### TAREFA 1
Transcreva, do texto sobre moda e diferença sexual, a passagem que vai de "É possível dizer" a "no grande público.".
### TAREFA 2
De acordo com o texto sobre moda e diferença sexual, o que transformou os desfiles de alta costura em espetáculo de massa?
### TAREFA 3
Traduza para o inglês esta frase do texto sobre moda e diferença sexual: "Talvez por isso mesmo, o mundo da moda tem provocado crescente atração no grande público."

------ TRECHO DE ORIGEM ------

É possível dizer que, em nossa cultura de massa, o
mundo da moda, com seus protocolos de desfiles e sua poderosa criação de
imagens divulgadas na mídia, constitui-se um local privilegiado da perene luta
dos sexos, pois ali são permanentemente criadas novas versões das formas de
representar as diferenças sexuais. Manipulando o desejo ao ocultar ou exibir o corpo,
a moda pretende determinar como a mulher e, mais recentemente, o homem devem
(a)parecer. Lidando de forma livre e fantasiosa com a diferença sexual, a moda
procura negá-la (mulheres se vestem como homens e vice-versa), exacerbá-la
(mulheres super “femininas”, homens de uma “macheza” impossível), superá-la (o
uso de modelos cada vez mais jovens, andróginos, angelicais, nem homens nem
mulheres, seres de pura beleza) ou redefini-la (o uso de transexuais). Talvez por
isso mesmo, o mundo da moda tem provocado crescente atração no grande público.
Os desfiles de alta costura, antes acontecimentos destinados a grupos restritos, foram transformados em espetáculo
de massa pela televisão. A liberdade com a qual a moda lida com as
diferenças sexuais não nos deve fazer esquecer que tais diferenças – marcadas
no corpo, nos genes, na cultura - são um limite imposto pela realidade. É
verdade que a história está marcada pela luta do homem para transcender e
vencer os limites que a realidade lhe oferece. É justamente esta rebeldia, o
desejo de modificar a realidade e transpor as limitações, o que faz com que o
conhecimento e a arte possam progredir. Mas é preciso fazer uma discriminação
entre os limites que podem ser transpostos e os que não, pois estes, ao serem
desrespeitados, levam ao beco sem saída do delírio, da loucura, da morte. O transexual – figura fortemente representada por
Lea T - enfrenta um limite até muito recentemente tido como intransponível. Ao
invés de anatematizar precipitadamente estes exploradores que caminham à beira
do abismo, talvez devêssemos aguardar para ver o que nos trarão ao regressarem
de suas expedições pelos confins dos mundos desconhecidos nos quais se
embrenharam. Somente então saberemos se estão eles expandindo a experiência
humana ou desperdiçando-a de forma irreversível. (*) Publicado no caderno “Aliás” do jornal “O
Estado de São Paulo” em 16/01/2011, sob o título “Desafiando o intransponível”.

------ OS DADOS ------

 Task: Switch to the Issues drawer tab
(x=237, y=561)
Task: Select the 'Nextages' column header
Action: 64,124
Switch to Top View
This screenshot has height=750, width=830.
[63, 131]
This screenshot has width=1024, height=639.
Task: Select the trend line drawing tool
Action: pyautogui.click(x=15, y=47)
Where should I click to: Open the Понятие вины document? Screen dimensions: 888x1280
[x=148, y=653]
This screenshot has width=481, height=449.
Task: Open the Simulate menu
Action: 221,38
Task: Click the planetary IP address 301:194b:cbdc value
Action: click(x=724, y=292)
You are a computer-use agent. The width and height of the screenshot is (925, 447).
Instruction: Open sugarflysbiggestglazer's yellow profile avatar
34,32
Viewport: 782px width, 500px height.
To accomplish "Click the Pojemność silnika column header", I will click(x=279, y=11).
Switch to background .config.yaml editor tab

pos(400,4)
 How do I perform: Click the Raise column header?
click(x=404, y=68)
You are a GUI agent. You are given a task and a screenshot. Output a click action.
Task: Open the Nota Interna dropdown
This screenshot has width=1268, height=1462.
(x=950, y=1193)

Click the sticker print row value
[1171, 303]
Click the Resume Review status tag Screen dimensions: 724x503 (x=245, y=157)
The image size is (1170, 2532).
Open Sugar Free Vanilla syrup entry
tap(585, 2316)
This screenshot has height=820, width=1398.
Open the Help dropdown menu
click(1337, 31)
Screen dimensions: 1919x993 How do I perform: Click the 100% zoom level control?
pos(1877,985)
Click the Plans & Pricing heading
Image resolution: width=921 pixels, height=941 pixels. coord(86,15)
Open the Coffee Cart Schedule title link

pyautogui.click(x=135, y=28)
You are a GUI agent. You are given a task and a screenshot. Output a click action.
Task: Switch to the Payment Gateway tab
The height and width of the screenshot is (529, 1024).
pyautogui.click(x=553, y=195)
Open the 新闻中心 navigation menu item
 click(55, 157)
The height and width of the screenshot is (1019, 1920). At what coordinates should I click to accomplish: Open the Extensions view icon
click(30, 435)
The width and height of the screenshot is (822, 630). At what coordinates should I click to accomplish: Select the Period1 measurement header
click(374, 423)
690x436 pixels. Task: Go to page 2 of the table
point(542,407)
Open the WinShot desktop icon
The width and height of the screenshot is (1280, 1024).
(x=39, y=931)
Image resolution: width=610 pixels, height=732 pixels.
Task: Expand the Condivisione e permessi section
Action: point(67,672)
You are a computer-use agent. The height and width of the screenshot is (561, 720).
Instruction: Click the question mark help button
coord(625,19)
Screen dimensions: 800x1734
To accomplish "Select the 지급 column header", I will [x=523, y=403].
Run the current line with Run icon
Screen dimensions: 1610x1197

------

### SUA RESPOSTA 1
É possível dizer que, em nossa cultura de massa, o
mundo da moda, com seus protocolos de desfiles e sua poderosa criação de
imagens divulgadas na mídia, constitui-se um local privilegiado da perene luta
dos sexos, pois ali são permanentemente criadas novas versões das formas de
representar as diferenças sexuais. Manipulando o desejo ao ocultar ou exibir o corpo,
a moda pretende determinar como a mulher e, mais recentemente, o homem devem
(a)parecer. Lidando de forma livre e fantasiosa com a diferença sexual, a moda
procura negá-la (mulheres se vestem como homens e vice-versa), exacerbá-la
(mulheres super “femininas”, homens de uma “macheza” impossível), superá-la (o
uso de modelos cada vez mais jovens, andróginos, angelicais, nem homens nem
mulheres, seres de pura beleza) ou redefini-la (o uso de transexuais). Talvez por
isso mesmo, o mundo da moda tem provocado crescente atração no grande público.

### SUA RESPOSTA 2
A televisão.

### SUA RESPOSTA 3
Perhaps for that very reason, the world of fashion has been drawing growing interest from the general public.